Por FILINTO ELÍSIO, do DNotícias
O livro 33, da Rosa de Porcelana Editora, Itinerários de Amílcar Cabral, organizado por Ana Maria Cabral, Filinto Elísio e Márcia Souto, foi apresentado na Cidade do Vaticano, no passado dia 1 de julho, em celebração do 48º aniversário da Conferência de Solidariedade para com os Povos das Colónias Portuguesas e da Audiência do Papa Paulo VI a Amílcar Cabral, António Agostinho Neto e Marcelino dos Santos.
A recepção do livro em Roma, em Florença e em Pavia, onde nos foi possível disseminá-lo, reforçou-nos duas assertivas: a que tudo de e sobre Amílcar Cabral tem cabimento editorial e que há uma percepção de que o seu legado prático e teórico, material e imaterial, contribui para a humanização do mundo, ainda hoje 45 anos depois do seu desaparecimento físico.

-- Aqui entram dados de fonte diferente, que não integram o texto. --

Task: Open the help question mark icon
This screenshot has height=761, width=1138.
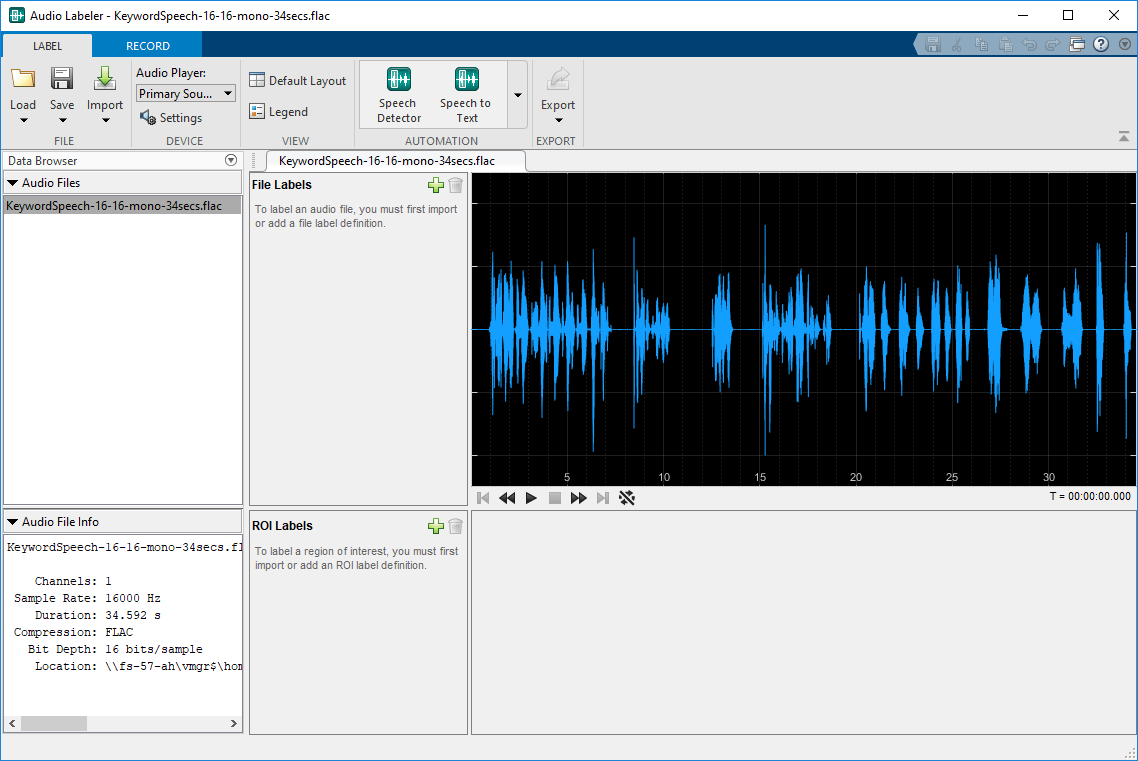Action: click(1101, 45)
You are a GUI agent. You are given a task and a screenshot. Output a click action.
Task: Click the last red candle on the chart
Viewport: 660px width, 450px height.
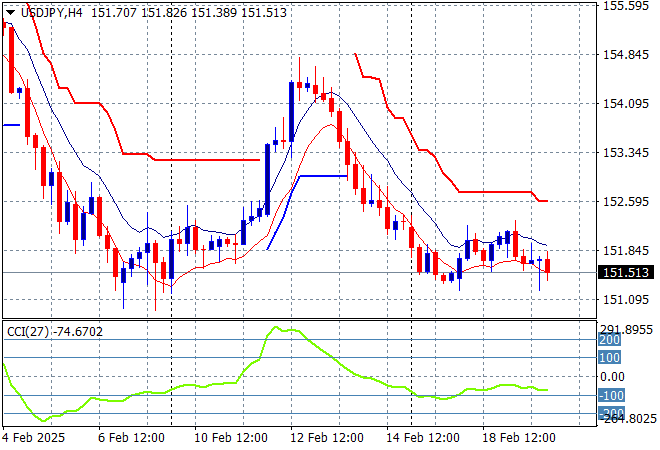point(548,266)
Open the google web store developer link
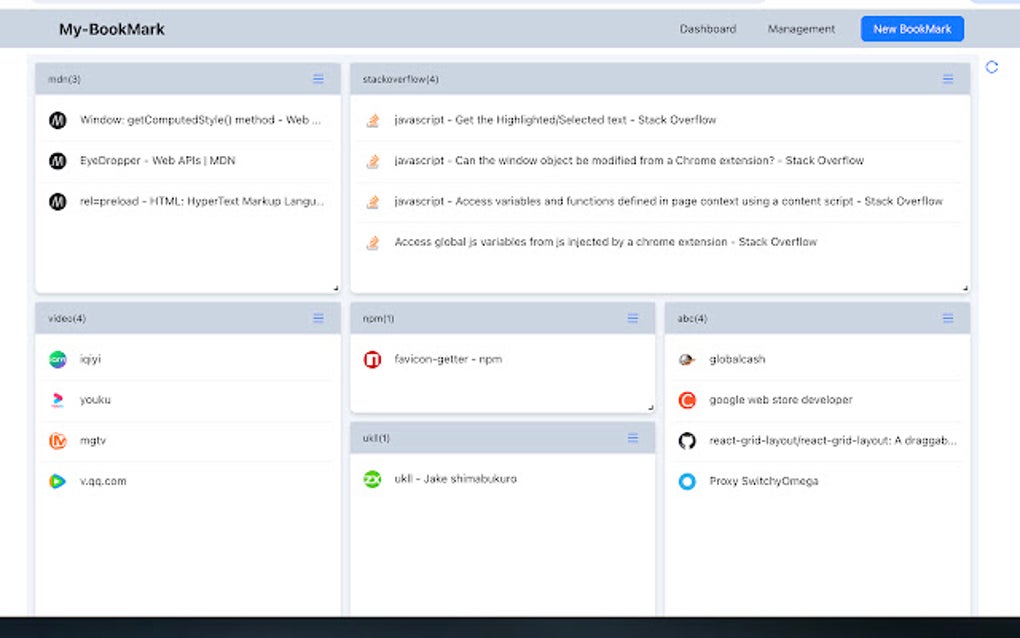 click(x=781, y=400)
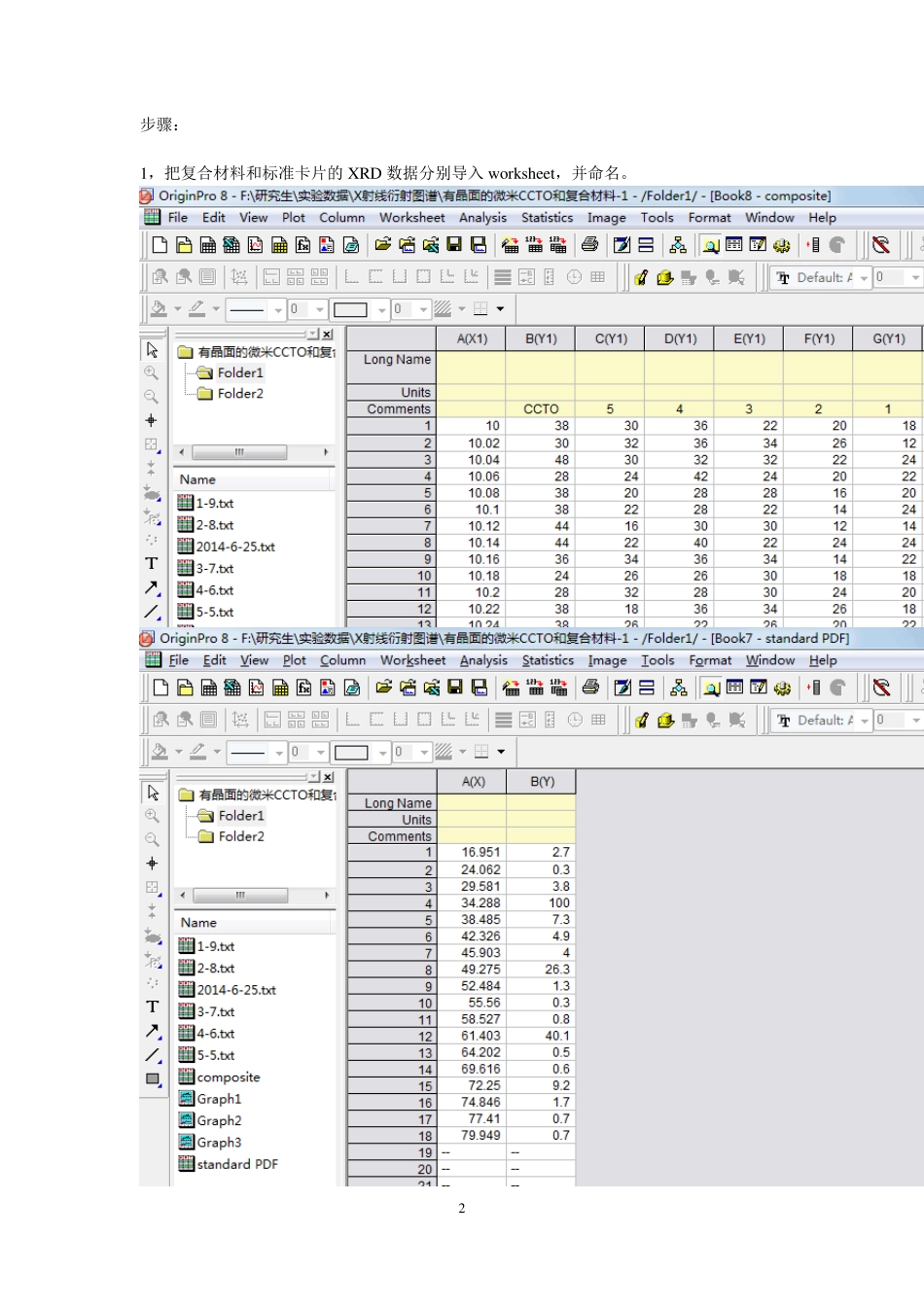Select the Line tool in the Book7 window
The image size is (924, 1307).
click(x=153, y=1055)
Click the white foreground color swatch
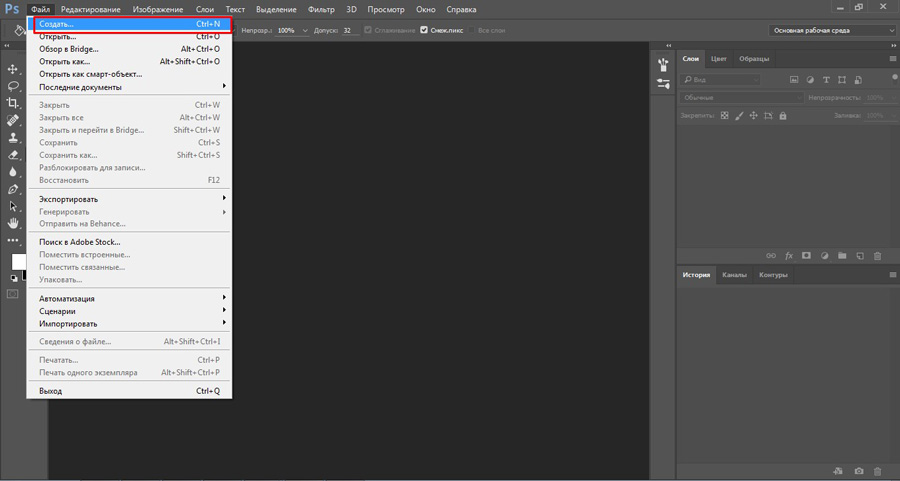 19,261

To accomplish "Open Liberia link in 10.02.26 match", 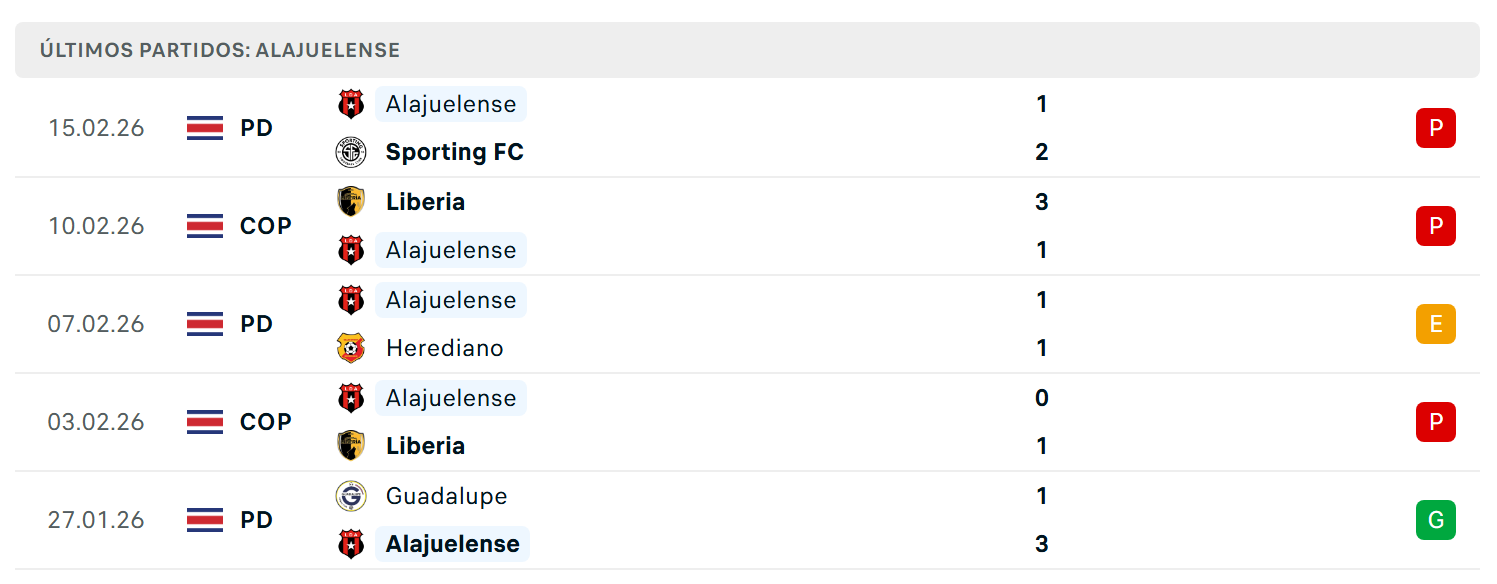I will (425, 202).
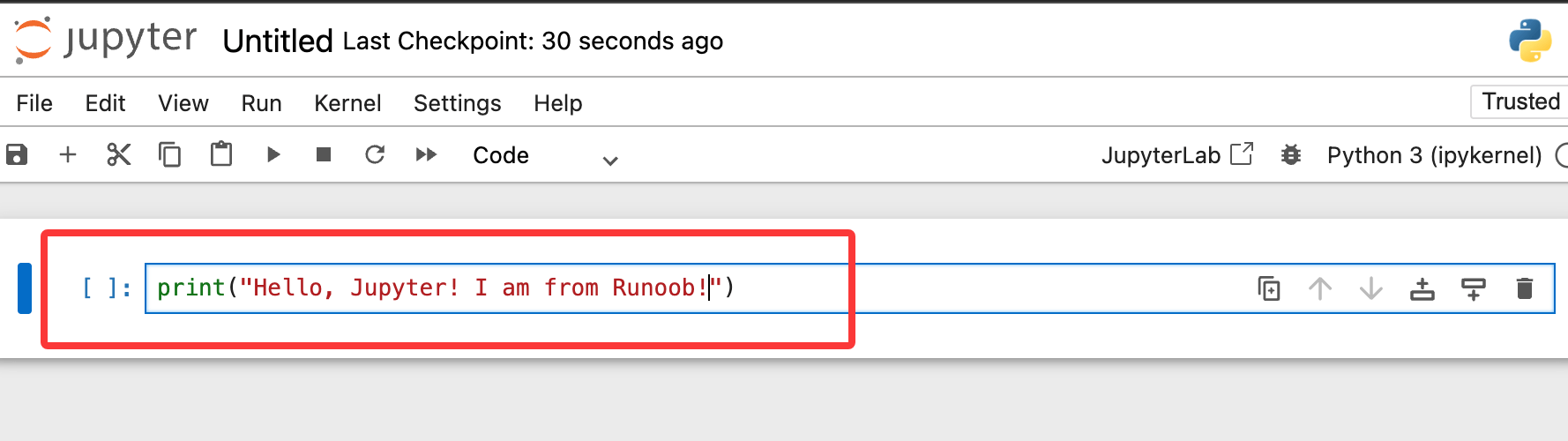Copy the selected cell from the toolbar
The width and height of the screenshot is (1568, 441).
pos(169,155)
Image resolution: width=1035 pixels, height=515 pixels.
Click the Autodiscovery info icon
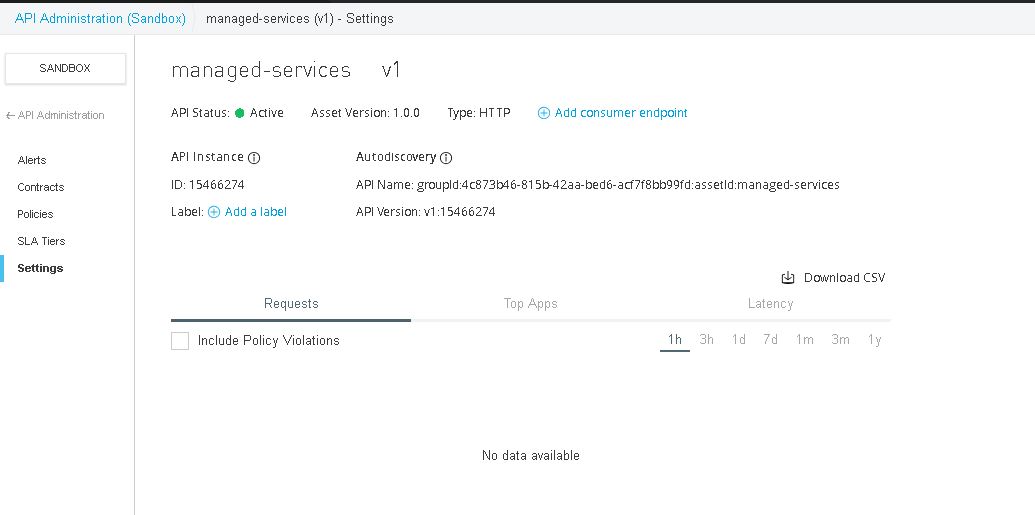(446, 158)
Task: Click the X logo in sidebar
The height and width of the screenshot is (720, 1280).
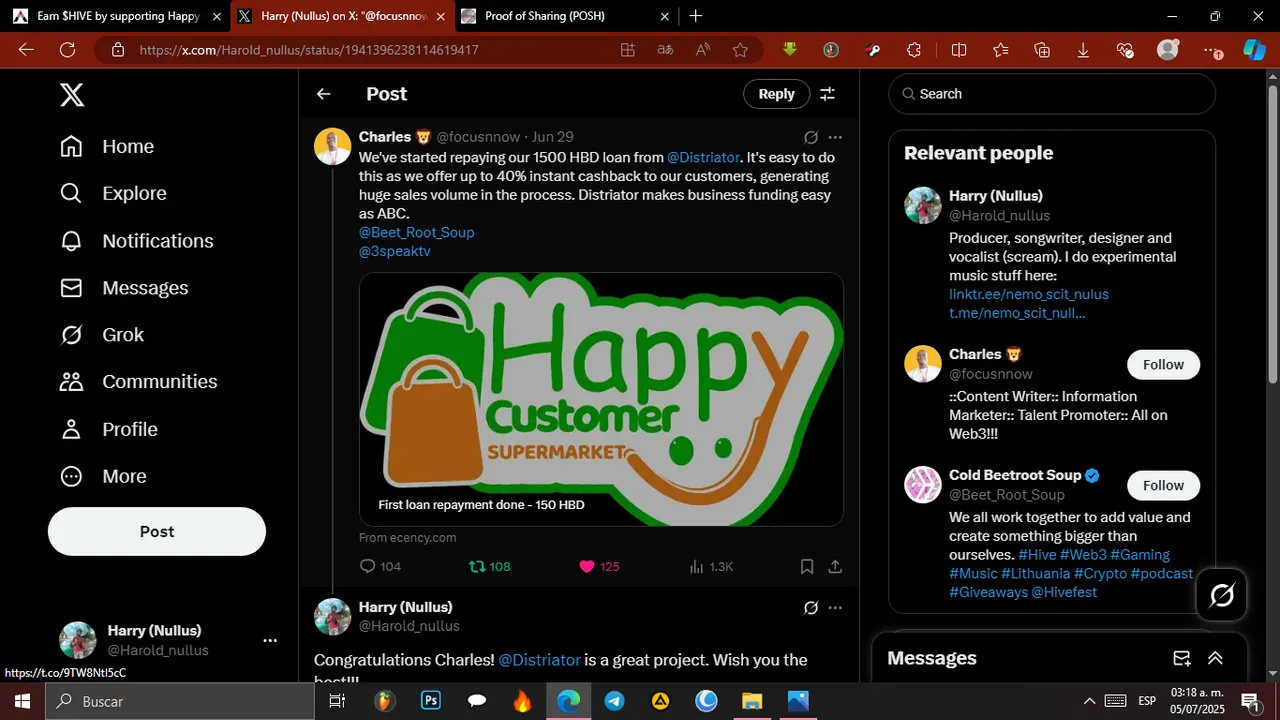Action: (x=72, y=95)
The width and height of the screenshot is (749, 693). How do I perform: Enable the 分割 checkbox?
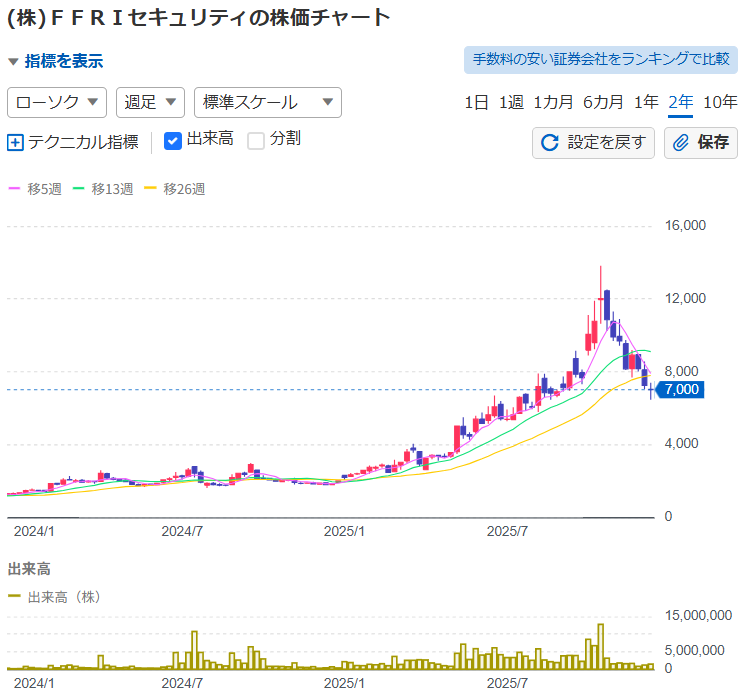(256, 140)
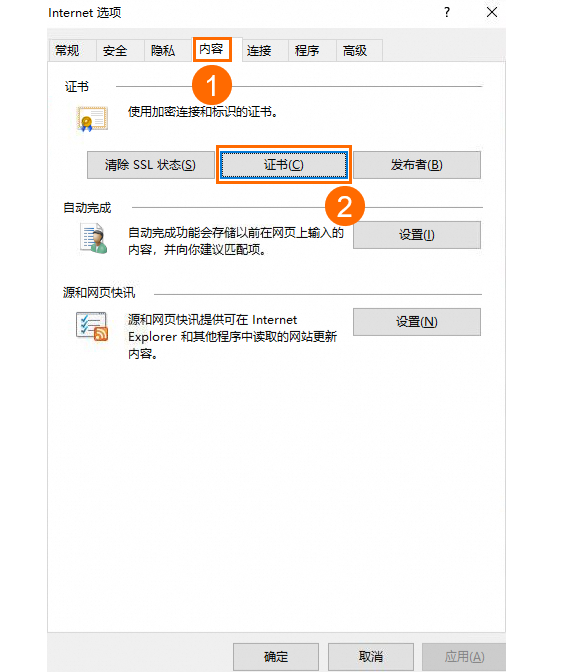Click the 取消 button
The height and width of the screenshot is (672, 562).
371,657
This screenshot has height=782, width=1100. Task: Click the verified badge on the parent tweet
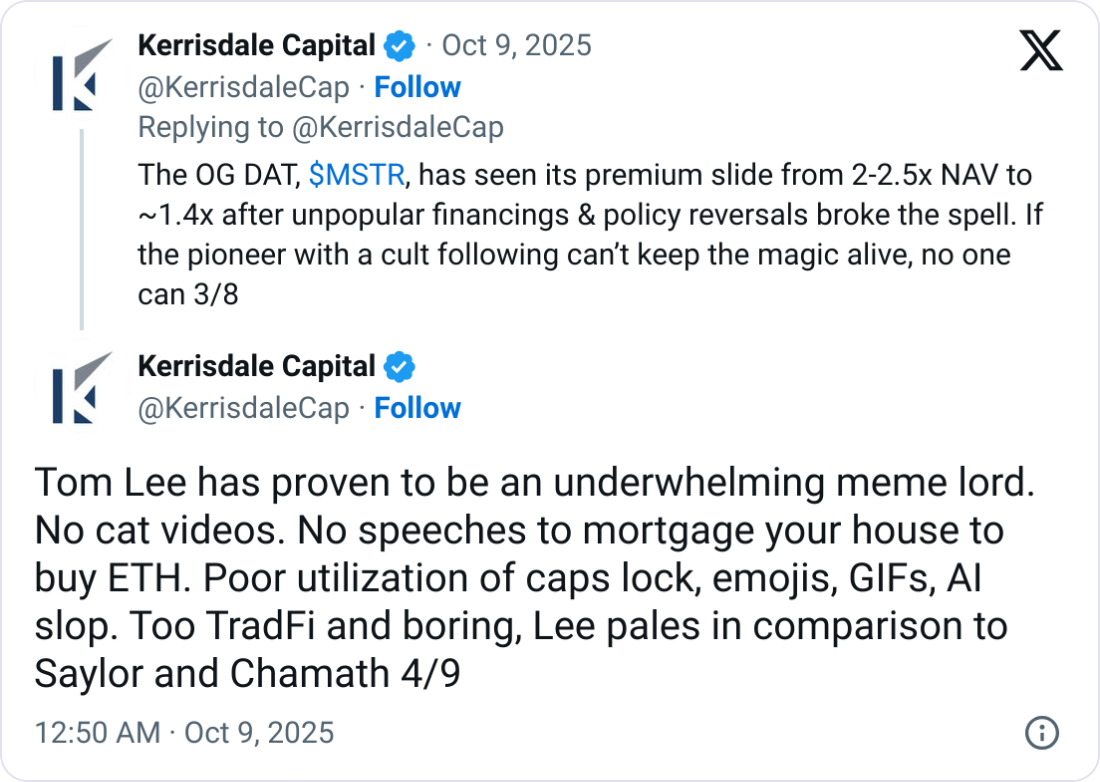coord(400,46)
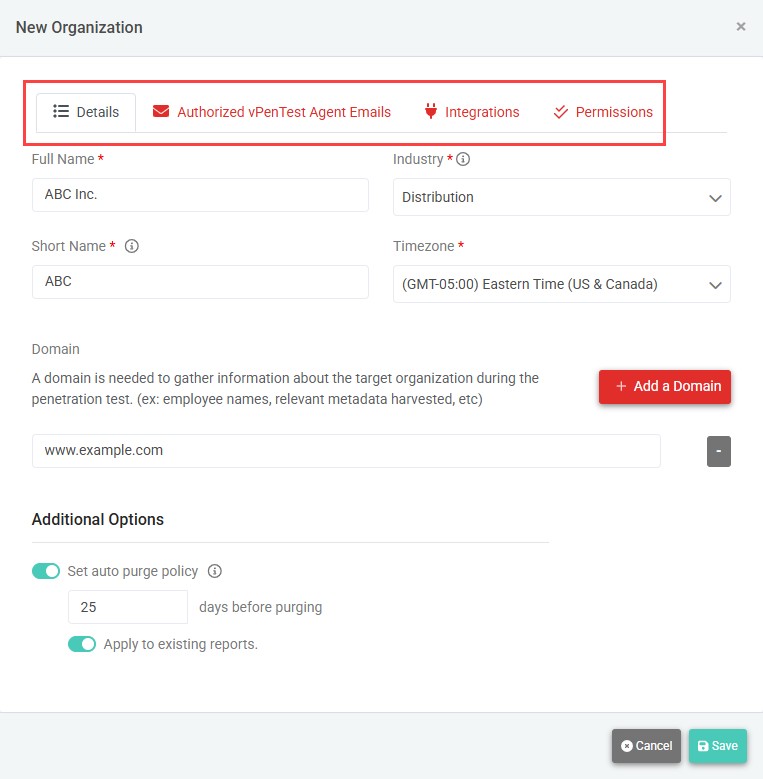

Amilcar Cabral foi um intelectual de enorme lastro, um dos grande pensadores africanos do século XX, que se impôs como um dos líderes mais bem sucedidos na luta anticolonial e pelo seu pensamento estruturado (e estruturante) sobre o humanismo, a cultura e o papel das elites. Tentar compreendê-lo desafia a atar todos elos o que a ele se vinculam tanto do ponto de vista histórico como existencial; requer, à luz da crítica genética como já nos sugeriu o historiador António Correia e Silva, a procura da crítica da razão biográfica, na linha descrita pelo pensador francês Pierre Bourdieu. Este utilizava a metáfora do trajeto do metro para descrever o desafio da biografia, que pressupõe o conhecimento da estrutura da rede e as conexões entre suas diferentes estações. Conhecê-lo verdadeiramente, implica ter em conta, não apenas a sua obra édita e aquela já significativa sobre a sua figura histórica, nem o revisitar apenas na perspetiva dos estudos pós coloniais para a construção de uma linha hermenêutica, mas também vasculhar muitos outros materiais, tais como correspondência ativa e passiva, ainda inédita, recortes, notas, diários, fotos e postais, diplomas e certificados, documentos que possam servir de fonte informação adicional sobre a sua história de vida.
As biografias são histórias de vida e, por conseguinte, rapsódias heterogéneas a serem perspetivadas por várias abordagens. E é na diversidade de abordagens que se infere o melhor de Amílcar Cabral, aquele que certas razões da política não quiseram antes iluminar.